Counseling Services provides a space on campus where students can go and talk to trained professionals about how they feel. Counseling can provide one-on-one advice with a student to directly help their problems.
Though it may help, counseling is not for everyone. For those who don’t want to seek counseling, there are alternatives to help relieve the pressures.
Growth and Purpose for Students is one such program. GPS is designed to help students with their time management, study tips and plan for the future.
Counseling Services and the GPS program have been working together more in recent years, creating a relationship to help students with exactly what they need, whether that be study skills or help with their mental health, said Leonard-Martin.
The GPS program is designed to have staff members get to know students personally so each student can be helped in the way he or she needs most.

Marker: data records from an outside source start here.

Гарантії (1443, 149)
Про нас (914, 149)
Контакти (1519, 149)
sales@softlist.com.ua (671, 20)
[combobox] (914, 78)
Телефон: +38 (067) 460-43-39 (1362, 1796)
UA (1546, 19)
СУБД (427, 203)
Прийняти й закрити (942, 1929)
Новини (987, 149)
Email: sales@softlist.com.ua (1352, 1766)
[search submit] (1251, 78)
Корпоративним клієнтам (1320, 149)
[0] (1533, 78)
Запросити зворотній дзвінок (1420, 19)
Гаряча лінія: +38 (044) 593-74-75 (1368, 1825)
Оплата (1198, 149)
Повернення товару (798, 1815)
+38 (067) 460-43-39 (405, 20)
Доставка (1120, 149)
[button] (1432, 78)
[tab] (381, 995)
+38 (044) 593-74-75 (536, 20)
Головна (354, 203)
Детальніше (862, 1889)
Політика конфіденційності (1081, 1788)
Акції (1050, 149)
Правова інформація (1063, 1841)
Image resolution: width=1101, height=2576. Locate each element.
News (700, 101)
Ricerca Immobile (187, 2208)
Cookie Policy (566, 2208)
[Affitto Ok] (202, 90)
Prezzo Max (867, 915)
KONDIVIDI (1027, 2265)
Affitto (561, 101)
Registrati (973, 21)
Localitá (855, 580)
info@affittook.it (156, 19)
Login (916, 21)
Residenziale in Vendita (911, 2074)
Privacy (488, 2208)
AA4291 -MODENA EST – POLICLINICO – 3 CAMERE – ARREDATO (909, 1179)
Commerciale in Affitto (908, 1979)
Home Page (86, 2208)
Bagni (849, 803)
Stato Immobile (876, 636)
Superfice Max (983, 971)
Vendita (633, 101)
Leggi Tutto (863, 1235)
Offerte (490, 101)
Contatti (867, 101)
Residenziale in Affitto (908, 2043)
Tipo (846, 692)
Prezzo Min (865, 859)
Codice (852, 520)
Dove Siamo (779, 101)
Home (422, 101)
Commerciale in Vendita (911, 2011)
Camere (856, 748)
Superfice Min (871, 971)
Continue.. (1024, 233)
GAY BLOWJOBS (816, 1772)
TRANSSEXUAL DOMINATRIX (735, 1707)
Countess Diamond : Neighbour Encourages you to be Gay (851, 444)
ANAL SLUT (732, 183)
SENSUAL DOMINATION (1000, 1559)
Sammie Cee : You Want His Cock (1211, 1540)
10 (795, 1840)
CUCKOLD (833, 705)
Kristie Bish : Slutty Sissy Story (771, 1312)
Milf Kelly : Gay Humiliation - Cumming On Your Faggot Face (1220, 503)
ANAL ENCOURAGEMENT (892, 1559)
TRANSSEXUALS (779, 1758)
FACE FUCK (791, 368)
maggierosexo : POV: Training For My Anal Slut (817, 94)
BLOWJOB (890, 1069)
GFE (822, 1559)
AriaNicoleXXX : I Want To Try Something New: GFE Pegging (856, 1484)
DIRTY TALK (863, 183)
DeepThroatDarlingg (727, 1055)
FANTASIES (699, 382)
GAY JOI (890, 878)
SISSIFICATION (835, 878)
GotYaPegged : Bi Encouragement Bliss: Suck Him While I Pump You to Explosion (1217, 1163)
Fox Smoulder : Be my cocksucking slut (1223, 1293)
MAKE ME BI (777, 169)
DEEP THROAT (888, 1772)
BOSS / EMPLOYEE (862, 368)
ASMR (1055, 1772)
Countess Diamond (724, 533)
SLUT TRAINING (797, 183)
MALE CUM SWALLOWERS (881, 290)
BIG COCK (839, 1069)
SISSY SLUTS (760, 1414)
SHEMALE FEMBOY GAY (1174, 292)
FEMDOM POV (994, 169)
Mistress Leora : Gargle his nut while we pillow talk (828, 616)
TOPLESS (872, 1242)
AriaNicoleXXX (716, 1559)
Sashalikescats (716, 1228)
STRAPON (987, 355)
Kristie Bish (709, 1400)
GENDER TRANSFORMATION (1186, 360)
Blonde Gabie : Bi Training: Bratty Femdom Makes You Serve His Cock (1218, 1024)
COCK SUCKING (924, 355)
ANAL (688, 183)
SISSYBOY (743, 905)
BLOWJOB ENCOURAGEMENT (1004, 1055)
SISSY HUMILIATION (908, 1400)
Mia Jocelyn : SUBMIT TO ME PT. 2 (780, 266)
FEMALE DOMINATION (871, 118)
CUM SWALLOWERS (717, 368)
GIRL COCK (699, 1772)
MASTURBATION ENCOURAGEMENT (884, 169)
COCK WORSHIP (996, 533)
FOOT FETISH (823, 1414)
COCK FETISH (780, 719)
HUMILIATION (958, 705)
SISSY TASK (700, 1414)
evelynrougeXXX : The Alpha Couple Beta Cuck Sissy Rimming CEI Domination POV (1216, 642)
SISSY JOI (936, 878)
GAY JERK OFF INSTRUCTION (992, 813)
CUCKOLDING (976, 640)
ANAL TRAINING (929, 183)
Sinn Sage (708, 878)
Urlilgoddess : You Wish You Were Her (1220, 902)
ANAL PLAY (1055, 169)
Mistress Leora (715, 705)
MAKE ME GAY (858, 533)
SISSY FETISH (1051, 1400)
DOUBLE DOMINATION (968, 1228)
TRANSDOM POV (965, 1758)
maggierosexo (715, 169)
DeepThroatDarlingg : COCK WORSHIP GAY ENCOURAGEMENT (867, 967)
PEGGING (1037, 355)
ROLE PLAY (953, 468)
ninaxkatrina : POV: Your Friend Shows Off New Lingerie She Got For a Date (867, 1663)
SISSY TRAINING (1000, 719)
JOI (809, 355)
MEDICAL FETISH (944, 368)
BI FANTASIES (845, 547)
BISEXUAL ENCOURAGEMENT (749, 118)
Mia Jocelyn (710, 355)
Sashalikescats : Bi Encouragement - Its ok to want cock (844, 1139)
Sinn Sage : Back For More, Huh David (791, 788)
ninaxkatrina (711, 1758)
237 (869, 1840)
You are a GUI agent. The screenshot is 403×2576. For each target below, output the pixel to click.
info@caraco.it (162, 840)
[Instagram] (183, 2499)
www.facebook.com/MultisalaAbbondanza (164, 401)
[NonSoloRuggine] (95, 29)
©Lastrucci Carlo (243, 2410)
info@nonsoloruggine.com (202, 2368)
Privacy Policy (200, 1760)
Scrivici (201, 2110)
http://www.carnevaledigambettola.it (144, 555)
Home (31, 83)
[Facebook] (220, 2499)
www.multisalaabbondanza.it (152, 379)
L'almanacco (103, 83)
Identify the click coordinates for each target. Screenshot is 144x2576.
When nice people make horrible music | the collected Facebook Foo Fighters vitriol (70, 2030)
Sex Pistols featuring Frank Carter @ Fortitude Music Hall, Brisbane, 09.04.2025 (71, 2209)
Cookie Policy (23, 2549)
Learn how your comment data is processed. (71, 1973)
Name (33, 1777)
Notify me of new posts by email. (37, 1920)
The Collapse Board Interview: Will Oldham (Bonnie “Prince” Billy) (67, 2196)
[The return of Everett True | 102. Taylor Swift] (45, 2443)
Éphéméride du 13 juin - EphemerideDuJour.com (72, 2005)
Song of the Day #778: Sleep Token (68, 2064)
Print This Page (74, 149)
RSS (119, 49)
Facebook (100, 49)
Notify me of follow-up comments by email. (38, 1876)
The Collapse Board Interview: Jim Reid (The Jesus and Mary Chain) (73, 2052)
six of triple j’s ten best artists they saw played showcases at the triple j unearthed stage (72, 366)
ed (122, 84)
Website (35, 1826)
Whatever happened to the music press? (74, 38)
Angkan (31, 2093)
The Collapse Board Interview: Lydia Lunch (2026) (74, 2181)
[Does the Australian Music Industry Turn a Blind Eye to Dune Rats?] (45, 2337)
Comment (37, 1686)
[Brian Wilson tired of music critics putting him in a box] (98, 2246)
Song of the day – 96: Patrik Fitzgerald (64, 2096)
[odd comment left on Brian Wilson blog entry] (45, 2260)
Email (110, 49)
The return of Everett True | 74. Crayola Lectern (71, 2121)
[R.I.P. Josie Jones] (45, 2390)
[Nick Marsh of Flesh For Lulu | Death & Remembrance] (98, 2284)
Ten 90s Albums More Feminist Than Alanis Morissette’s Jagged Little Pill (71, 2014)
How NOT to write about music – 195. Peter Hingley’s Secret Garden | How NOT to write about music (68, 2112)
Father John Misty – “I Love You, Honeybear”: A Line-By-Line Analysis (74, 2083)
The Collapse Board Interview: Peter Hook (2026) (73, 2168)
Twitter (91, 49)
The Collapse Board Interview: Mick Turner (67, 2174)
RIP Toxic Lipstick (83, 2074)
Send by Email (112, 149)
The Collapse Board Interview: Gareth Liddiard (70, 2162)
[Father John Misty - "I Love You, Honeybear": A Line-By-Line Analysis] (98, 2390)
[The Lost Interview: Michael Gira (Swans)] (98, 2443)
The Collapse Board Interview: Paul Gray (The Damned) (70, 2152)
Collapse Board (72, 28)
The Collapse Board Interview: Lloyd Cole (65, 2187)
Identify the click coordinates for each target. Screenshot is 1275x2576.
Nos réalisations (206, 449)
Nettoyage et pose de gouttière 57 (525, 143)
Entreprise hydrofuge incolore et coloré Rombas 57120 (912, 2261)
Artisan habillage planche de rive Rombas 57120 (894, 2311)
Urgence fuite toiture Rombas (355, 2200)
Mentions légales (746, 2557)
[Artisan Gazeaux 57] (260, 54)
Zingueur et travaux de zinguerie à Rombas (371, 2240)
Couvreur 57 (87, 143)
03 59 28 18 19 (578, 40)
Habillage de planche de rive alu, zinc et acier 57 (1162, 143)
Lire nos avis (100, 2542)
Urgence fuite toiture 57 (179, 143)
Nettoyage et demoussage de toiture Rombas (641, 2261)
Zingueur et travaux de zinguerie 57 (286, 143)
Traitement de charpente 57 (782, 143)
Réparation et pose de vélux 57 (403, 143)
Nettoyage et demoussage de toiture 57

The goal is to help students’ academic and time management skills so they can be less stressed, leading to less anxiety, said David Sneed, the director of GPS.
Physical activity can also help relieve stress. Health and fitness classes at the Beaman Student Center are able to help students with anxiety, with some of the most helpful classes including cardio and yoga, said Leonard-Martin.
Belmont is trying to make students aware of their options. For the last two years, members of the GPS program have spoken with incoming freshman and helping during orientation week.
The GPS program helped more than 1,100 students last year, Sneed said. They are looking to get the word out and help even more students this year.